Day 512 - Yeonpyeong-do From An Ex-Pat's Perspective

If you don't know what's going on, or if you do know what's going on but want the full story, please read:

Honestly, I'm more peeved than scared. I was just about to transfer a bunch of cash to the States, but the exchange rate is trash now. THANKS A LOT DPRK.


Day 502 - Soo-neung / Korean SAT

My 500th day in Korea came and went with no ceremony. Oooh well.

Yesterday, however, was the national Korean SAT, the soo-neung. This is nothing like the American SAT. The soo-neung is only given once a year, so if a high school senior wants to go to college, they've got to study their entire life for this one day. College admissions here are pretty much entirely based on the outcome of this test, so if you feel sick on test day you've got to just get through it anyway. For a top Korean college, you'd better get a perfect score. Students feel the pressure of this exam long before they even start high school.

The entire country shuts down on test day. Most middle and high schools have classes canceled (middle schools must take a high school entrance exam too). Businesses open late and employees start work later so that the students have clear streets to get to their testing sites. It's a massive affair, with celebrities recording messages of encouragement and songs to give mental strength to students.

I've even heard of some crazy parents sending their kids to Japan for some kind of immune-boosting series of injections (remember, if you're sick, there's no alternate test day, you've just got to deal with it and take the test while you slowly die).

Anyway, all this is really just a build up to the observation Doyup made earlier this week.

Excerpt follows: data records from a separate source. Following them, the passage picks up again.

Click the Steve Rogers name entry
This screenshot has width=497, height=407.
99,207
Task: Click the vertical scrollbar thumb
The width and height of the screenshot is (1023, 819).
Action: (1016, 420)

We were at HomePlus, the Korean Walmart, and as we left the store we saw one of my third year students working his part time job: pushing carts. (Remember, this is the week of the massively important soo-neung. Most students are buried in a study room or a library.) The student and I went through the awkward acknowledgement of each other and that was that. Doyup, driving me home, asks me,

"When we go to the dalkgalbi restaurant, we see your students. When we go to the movie theatre, we see your students. When we go to HomePlus we see your students. But we never see your students when we go to the library."



Day 493 - Things Are Not Too Bad

This week is pretty normal for me.

I wake up at 6:45am, get ready for school and go out to meet my carpool. I teach a short class of TOEFL students how to do research for a project, then do 4 regular classes spread throughout the day. When I'm not teaching, I'm planning and prepping the remaining lessons for the semester, chatting with students, or watching downloaded TV shows.

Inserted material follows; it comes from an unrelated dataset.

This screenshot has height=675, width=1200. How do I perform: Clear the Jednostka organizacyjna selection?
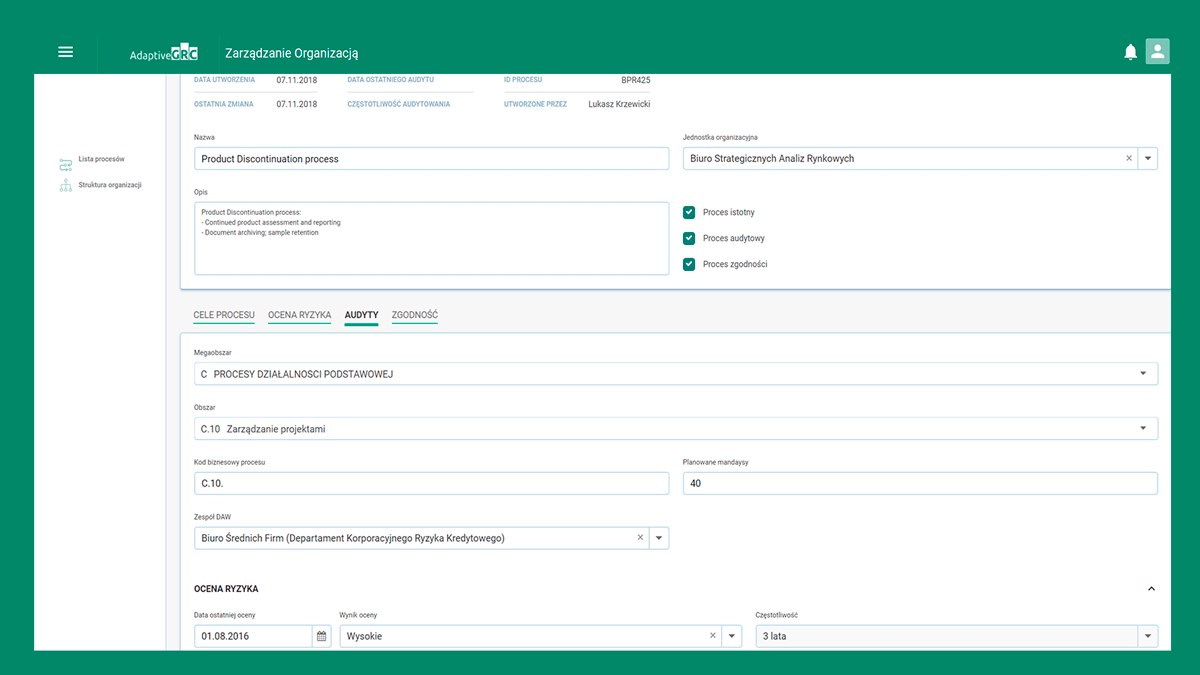(x=1129, y=158)
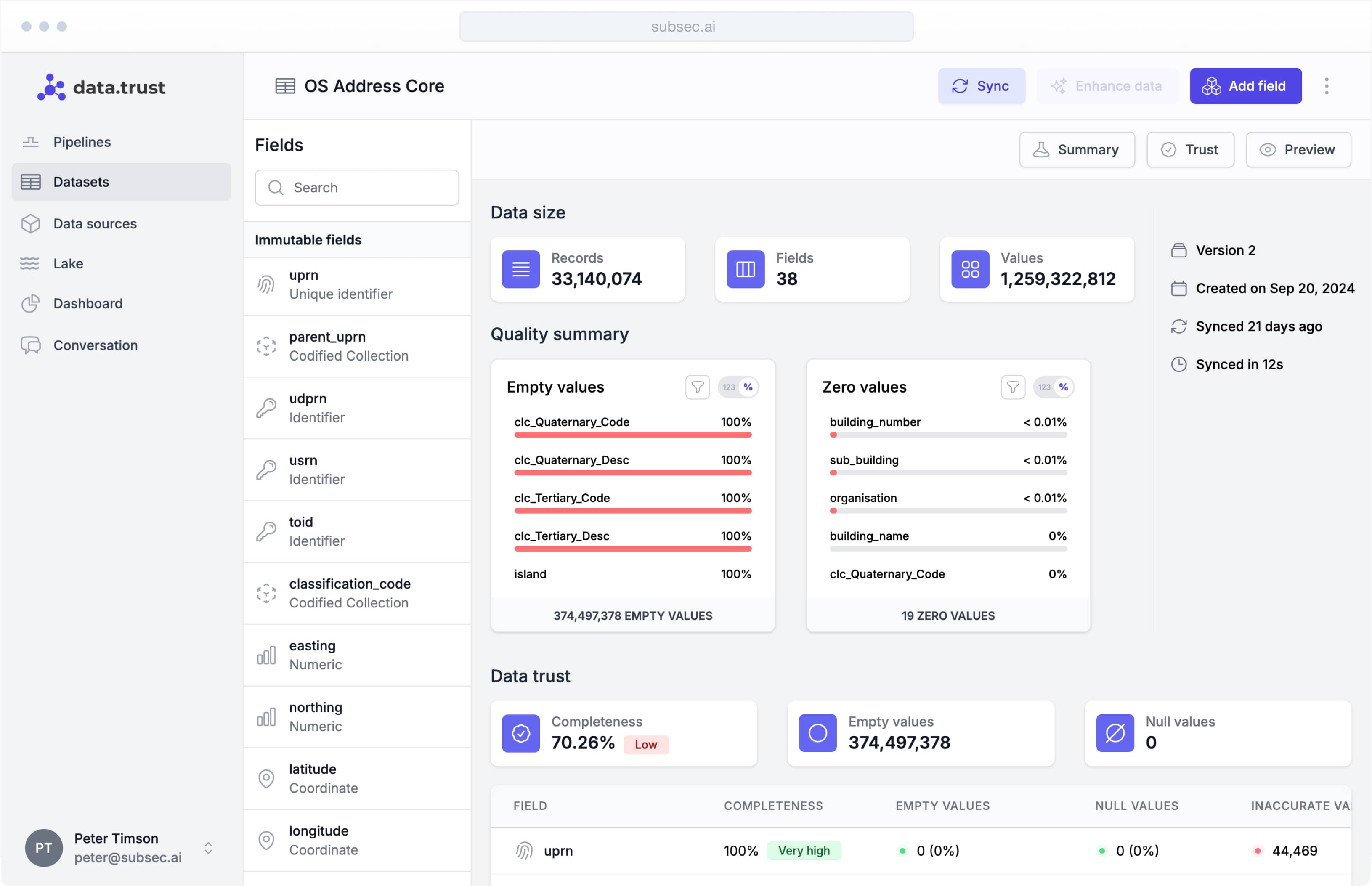Switch Empty values card to percent mode
Screen dimensions: 1372x886
[x=748, y=387]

Around 4 or 5 o'clock I head to Daejeon, either by bus or with my co-teacher. I hang out around Chungdae for an hour or two, studying in coffee shops or having dinner with friends. Then it's off to class for two hours. Class finishes up at 9 o'clock and I ride the bus for an hour to the train station, then hop on a train home. By the time I get back and ready for bed, it's around midnight. Sleep for six or seven hours, then repeat.

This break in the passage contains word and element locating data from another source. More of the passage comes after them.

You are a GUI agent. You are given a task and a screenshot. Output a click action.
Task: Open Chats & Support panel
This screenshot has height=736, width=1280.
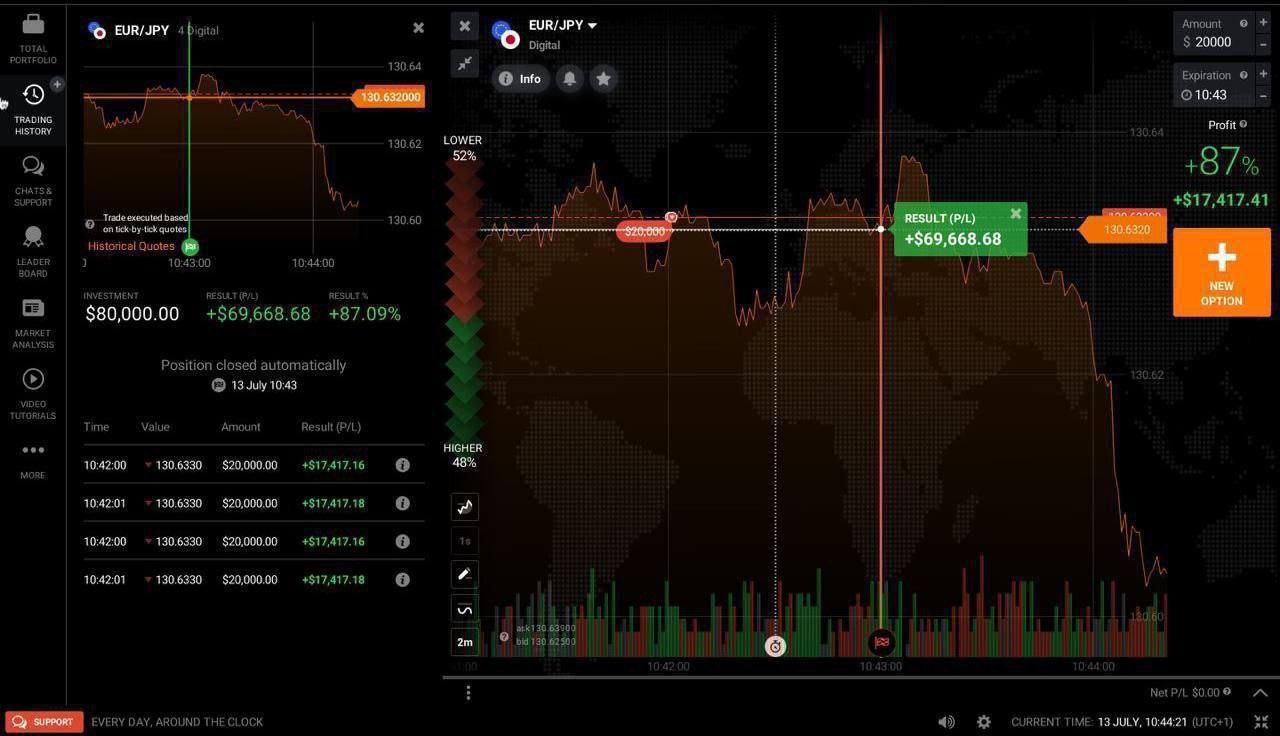33,180
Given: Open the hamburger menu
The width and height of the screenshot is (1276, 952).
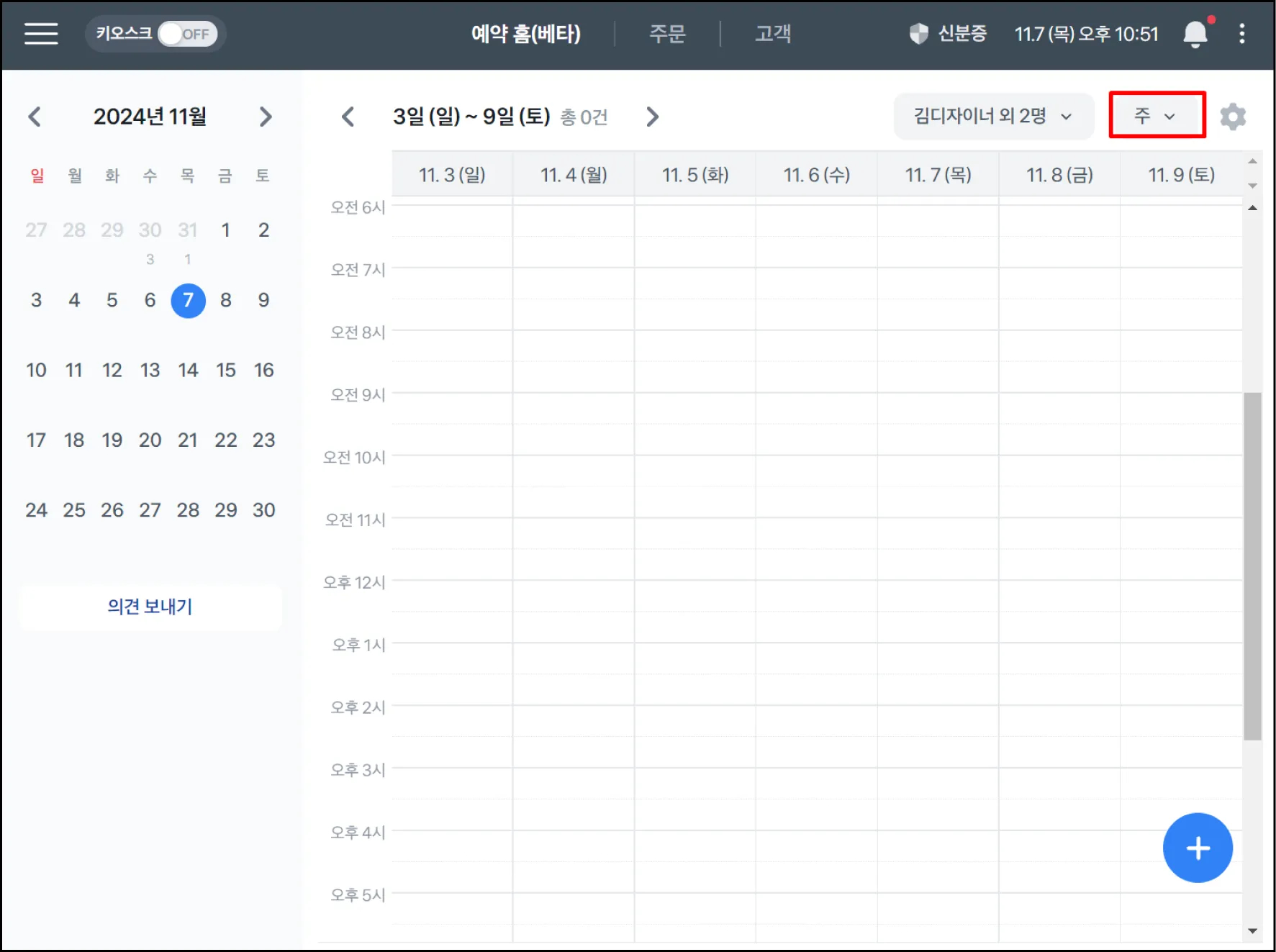Looking at the screenshot, I should pos(41,34).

Despite being normal in routine, Monday made it a great week already. DY had some time off from dinner meetings and night duty so we had dinner together (dokkbokki, from our favorite street food ajjuma, of course). I picked up my dry cleaning and my now-hemmed jeans (damn short legs), we called up my landlady about my bathroom, DY set my thermostat to turn on an hour before I wake up so that the floors are nice and toasty.



Day 486 - More Halloween

More Halloween~

Showing the students how to make a Jack-o-Lantern

Hands on scooping!

Keep it up, boys

Face designer and carver shows off her finished product.

The students all thought it was wicked cool (no pun intended, I'm just from New England)


Day 484 - Halloween

For Halloween this year, I bought my school's skirt, vest, and blouse uniform. That's right, I dressed as a student!

The students thought it was really funny/cute/Hermione-esque, especially the school captain, who did a double-take before totally freaking out. It was definitely worth the 100,000W, especially since my school's kind of not prestigious so I'm able to wear the blouse with work casual and the skirt for many occasions. Win!

Totally recommend doing this for other EFL teachers in Korea/Asia -- the reactions were priceless.

"Teacher, so cutie!"

making an entrance in the cafe for lunch -- "OMG TEACHER!!!"

...the school captain is really tall.